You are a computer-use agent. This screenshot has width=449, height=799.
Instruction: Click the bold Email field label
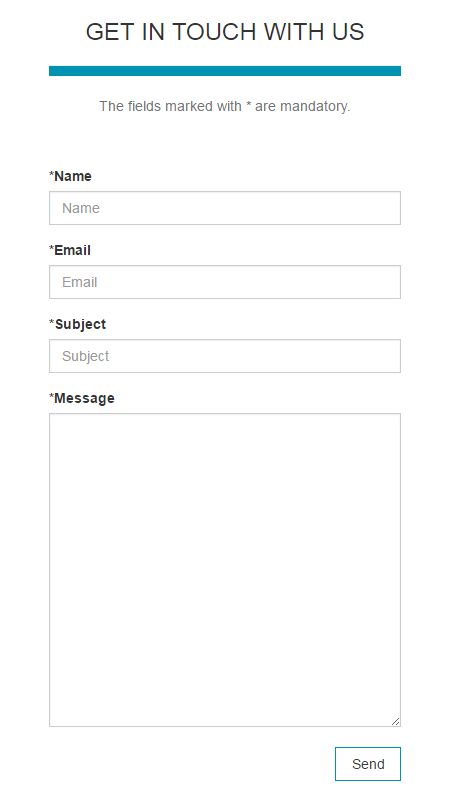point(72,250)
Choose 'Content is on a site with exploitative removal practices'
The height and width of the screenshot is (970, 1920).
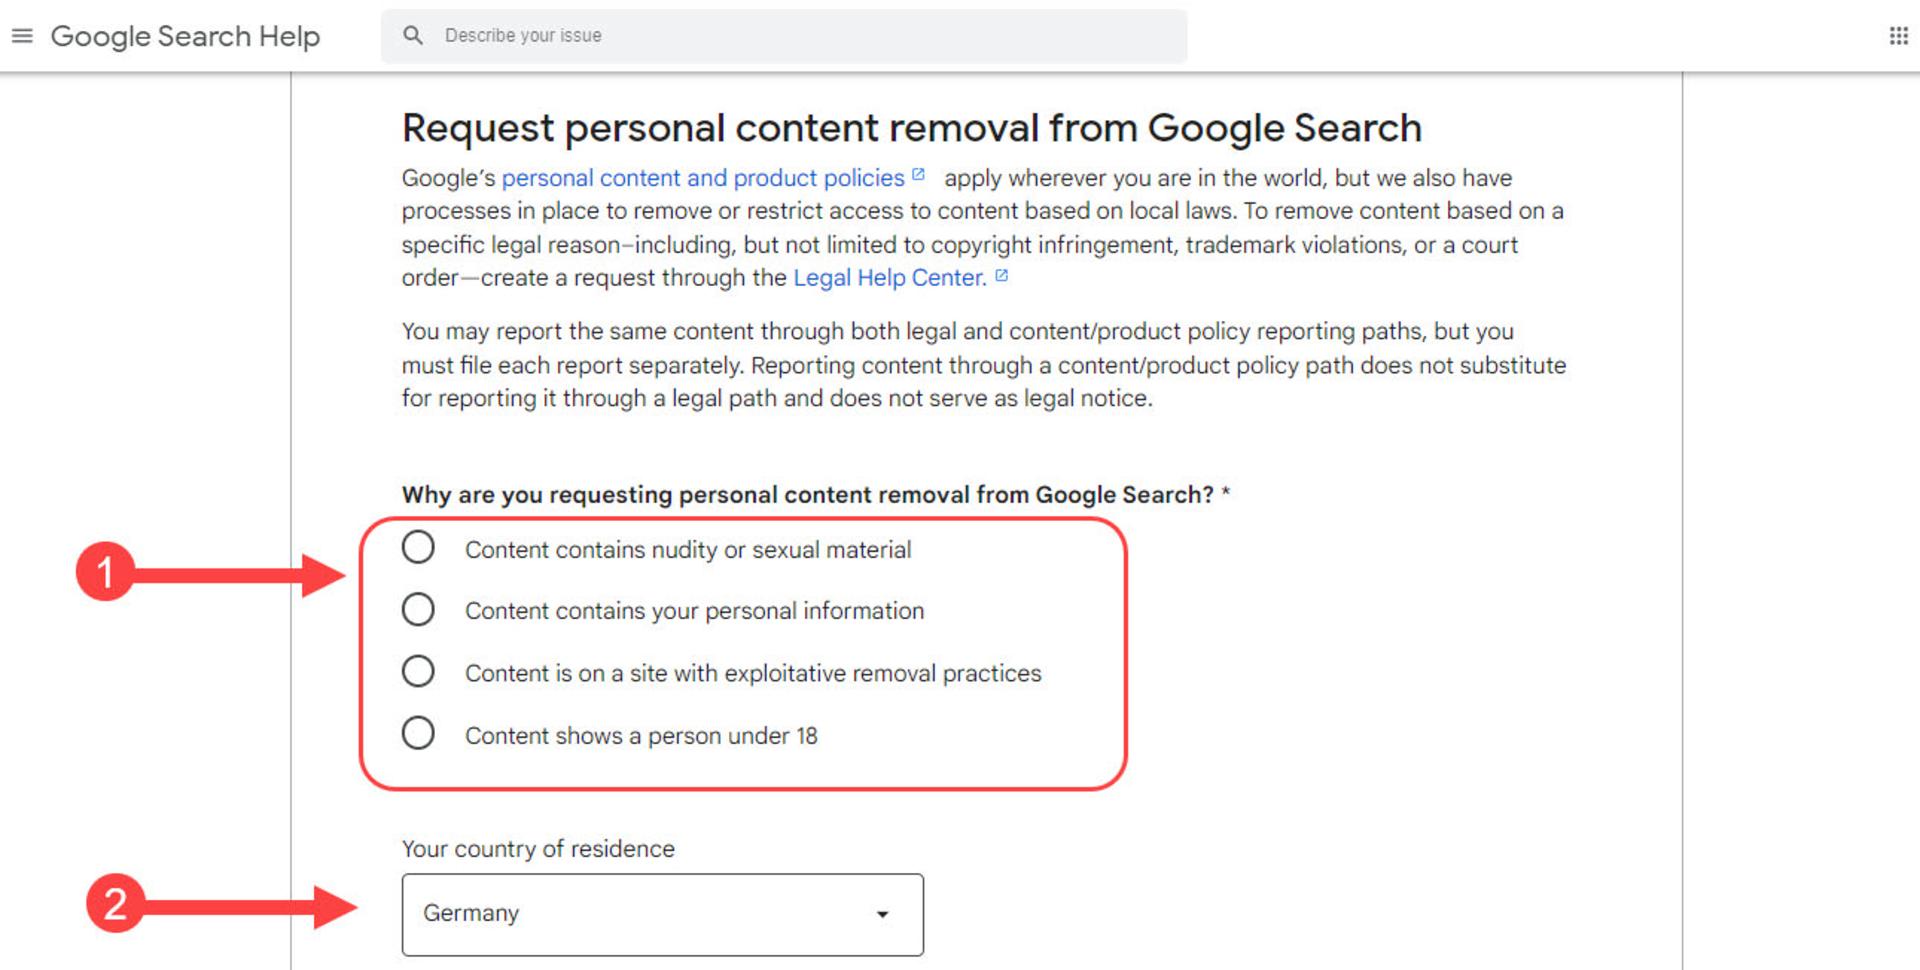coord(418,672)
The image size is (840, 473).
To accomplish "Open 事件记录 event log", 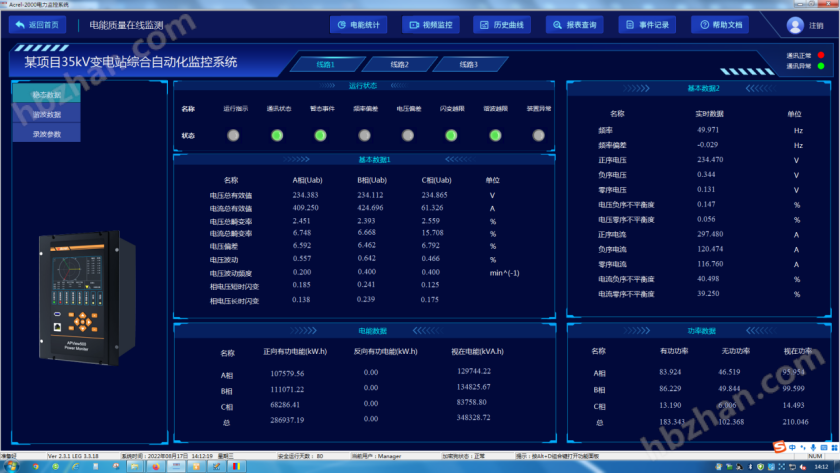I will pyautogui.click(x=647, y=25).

WHAT IS EXPECTED: Identify each line of the data above that contains the string "height", and copy those lines in full.

EXERCISE SOLUTION:
You are a computer-use agent. This screenshot has width=449, height=799.
The height and width of the screenshot is (970, 1920).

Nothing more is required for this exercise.